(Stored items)
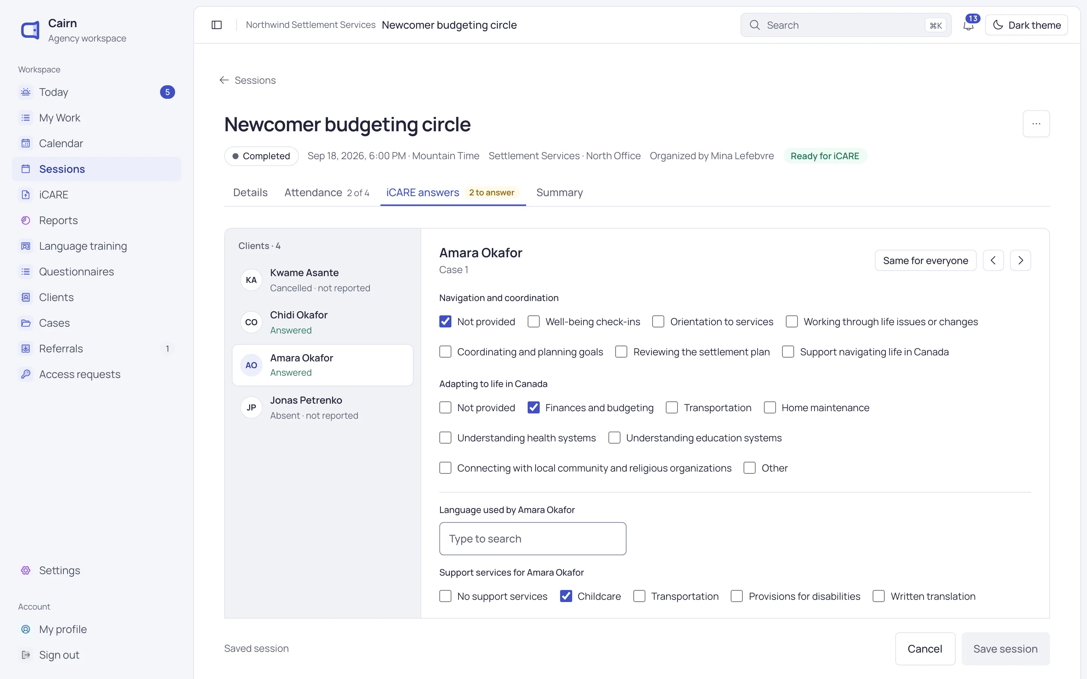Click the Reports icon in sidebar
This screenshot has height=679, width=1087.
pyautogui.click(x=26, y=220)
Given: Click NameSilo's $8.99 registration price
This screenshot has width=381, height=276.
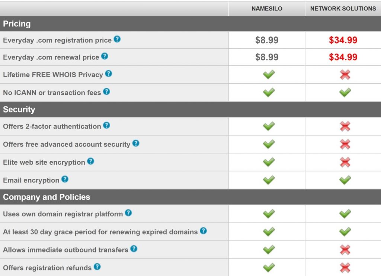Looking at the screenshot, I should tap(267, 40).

> [What to produce]: What you write must match, line for line, the lines from the one with "Given: Click NameSilo's" through the last line of the data above, minus the pictures.

> [Exercise result]:
Given: Click NameSilo's $8.99 registration price
This screenshot has width=381, height=276.
Looking at the screenshot, I should tap(267, 40).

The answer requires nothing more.